In this post we’re going to dive into the concept of Infrastructure as Code or IaC, and how it can be applied to your network.

Infrastructure as Code is a commonly used DevOps term for managing or provisioning equipment in your infrastructure via an automated and repeatable process. This means that your infrastructure is always maintained in a known and pre-defined state, which allows you to utilize and enforce best practices across your entire infrastructure with ease.

In addition, adhering to Infrastructure as Code principles ensures that your infrastructure is less prone to unexpected or unplanned changes. Even if someone did change the infrastructure manually, and cause a negative impact, you are able easily and immediately re-apply the known/good state to restore service.

Your security team will thank you as well, because being able to uniformly ensure that good, secure, configurations are in place on your equipment makes their jobs tremendously easier.

The Pillars of Infrastructure as Code

In order to build an Infrastructure as Code based NetDevOps solution in your own network, it is essential to understand the key underlying components, or pillars, of Infrastructure as Code. A firm grasp on the pillars, how they interact, and which tools belong in which pillar, will allow you to craft a powerful and robust IaC solution in your environment.

Infrastructure as Code is usually built upon four key pillars.

  1. Source of Truth (SoT) – SoT is often a combination of the following components:
  2. CI/CD – CI/CD stands for Continuous Integration and Continuous Deployment or Delivery and describes systems used to manage and execute the changes to, or deployment of, your infrastructure.
  3. Tests – Tests allow you to go forward with the faith that changes executed by this process will be successful and not cause unwanted or unintended changes to your infrastructure.
  4. Deployment and Configuration Tools – These tools are varied and can take many forms depending on the IaC system being built. For NetDevOps these will frequently be tools or systems that can talk to the management plane of the network (via SSH or HTTPS) to implement changes.

If we were building the Infrastructure as Code “house”, consider Source of Truth to be the blueprints. The CI/CD system is the Foreman or General Contractor overseeing construction, and Tests are the Building Inspector. Your Deployment and Configuration Tools are the Electrician, Plumber, and Carpenter who build the house!

There are many potential combinations of Source of Truth, CI/CD, Testing and Deployment tools, so don’t worry if the possibilities initially seem overwhelming. For example, Source of Truth and CI/CD will have entire dedicated articles in this series. To assist with becoming more familiar with the tools available to you, at the end of this post we have collected an Appendix called “Lay of the Land” with tools in each of these pillars and links for further research.

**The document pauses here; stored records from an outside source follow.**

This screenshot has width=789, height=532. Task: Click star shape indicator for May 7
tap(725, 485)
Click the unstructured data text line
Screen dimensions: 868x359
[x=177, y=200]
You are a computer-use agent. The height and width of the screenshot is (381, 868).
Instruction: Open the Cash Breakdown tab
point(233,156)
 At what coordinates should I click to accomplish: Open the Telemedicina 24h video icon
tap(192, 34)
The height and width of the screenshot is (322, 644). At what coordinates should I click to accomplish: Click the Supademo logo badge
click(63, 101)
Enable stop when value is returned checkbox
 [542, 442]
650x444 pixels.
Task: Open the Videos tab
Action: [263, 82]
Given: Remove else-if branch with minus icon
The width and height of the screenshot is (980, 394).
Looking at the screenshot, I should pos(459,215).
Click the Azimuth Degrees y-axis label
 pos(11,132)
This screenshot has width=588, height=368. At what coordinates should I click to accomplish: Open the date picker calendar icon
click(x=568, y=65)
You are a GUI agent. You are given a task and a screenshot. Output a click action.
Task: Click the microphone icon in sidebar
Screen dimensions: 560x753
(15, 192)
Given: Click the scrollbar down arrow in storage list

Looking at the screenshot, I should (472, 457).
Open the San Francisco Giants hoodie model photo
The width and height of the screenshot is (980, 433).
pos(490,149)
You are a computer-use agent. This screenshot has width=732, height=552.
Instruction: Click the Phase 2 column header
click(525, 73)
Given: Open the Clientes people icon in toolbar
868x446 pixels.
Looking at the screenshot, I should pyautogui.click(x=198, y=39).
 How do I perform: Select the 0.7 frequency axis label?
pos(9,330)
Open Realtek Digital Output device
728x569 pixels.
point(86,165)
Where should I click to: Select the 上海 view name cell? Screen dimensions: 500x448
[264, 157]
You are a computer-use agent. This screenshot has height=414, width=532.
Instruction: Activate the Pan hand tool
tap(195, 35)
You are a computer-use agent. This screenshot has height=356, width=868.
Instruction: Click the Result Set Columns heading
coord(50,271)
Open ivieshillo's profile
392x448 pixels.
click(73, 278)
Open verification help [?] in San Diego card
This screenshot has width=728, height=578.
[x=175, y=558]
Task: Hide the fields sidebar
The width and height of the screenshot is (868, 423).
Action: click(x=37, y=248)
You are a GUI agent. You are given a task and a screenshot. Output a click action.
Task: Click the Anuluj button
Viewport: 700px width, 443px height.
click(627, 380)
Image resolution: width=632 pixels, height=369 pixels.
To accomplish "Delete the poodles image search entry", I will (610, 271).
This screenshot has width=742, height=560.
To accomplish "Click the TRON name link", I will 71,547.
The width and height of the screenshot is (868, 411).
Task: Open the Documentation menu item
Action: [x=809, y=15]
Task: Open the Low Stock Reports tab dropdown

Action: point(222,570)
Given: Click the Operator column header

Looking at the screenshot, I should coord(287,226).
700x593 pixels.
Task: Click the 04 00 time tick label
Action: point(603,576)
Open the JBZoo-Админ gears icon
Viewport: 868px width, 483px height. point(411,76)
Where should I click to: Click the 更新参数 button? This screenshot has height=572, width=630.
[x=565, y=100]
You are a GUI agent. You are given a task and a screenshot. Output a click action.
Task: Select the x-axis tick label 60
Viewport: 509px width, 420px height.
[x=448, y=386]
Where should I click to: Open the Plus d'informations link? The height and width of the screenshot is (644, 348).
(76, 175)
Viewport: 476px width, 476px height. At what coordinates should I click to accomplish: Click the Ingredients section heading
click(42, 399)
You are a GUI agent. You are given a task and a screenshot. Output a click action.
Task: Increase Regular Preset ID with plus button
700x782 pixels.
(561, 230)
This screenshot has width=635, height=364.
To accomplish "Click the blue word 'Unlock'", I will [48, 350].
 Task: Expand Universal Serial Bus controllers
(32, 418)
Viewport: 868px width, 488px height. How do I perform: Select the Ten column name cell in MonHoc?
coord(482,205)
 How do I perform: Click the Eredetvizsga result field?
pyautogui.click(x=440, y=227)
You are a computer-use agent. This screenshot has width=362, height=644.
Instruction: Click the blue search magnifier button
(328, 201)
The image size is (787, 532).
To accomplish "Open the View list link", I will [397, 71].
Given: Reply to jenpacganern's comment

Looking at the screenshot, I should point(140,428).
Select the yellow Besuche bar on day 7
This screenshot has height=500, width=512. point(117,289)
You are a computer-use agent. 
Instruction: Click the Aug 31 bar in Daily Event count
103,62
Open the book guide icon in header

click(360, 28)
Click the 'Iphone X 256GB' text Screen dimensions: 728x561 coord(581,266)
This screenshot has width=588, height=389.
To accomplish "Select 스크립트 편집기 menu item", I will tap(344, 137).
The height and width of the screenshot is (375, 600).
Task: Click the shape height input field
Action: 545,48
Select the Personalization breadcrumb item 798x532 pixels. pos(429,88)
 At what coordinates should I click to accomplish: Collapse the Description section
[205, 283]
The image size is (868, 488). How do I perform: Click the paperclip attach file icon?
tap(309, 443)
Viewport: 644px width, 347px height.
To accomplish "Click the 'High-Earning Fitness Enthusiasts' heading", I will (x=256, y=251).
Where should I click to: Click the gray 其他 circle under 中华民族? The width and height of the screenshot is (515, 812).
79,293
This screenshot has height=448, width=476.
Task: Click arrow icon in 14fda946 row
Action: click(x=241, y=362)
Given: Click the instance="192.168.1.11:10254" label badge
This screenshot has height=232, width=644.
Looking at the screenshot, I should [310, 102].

An Example of the Pillars in Action

If we think about the IaC pillars, we can construct an example scenario using them to illustrate each pillar’s purpose in an overall Infrastructure as Code deployment.

A system built on these pillars often utilizes configuration and metadata files, kept in a Source Control system such as Git, to generate device configurations based on facts kept in a System of Record/DCIM such as NetBox. Together these elements form the Source of Truth for a portion of the infrastructure. Engineers would make changes to a file or files in Git to describe the desired changes to the state of the infrastructure. Prior to these changes being implemented on the infrastructure, they would require a peer review, and for any tests run by the CI/CD system to pass.

When these proposed changes are made to the relevant area of your Source of Truth, a CI/CD tool such as Jenkins will detect or be notified of the changes. The CI/CD tool will then execute a series of steps (often called a “pipeline”) to properly test these proposed changes to the infrastructure.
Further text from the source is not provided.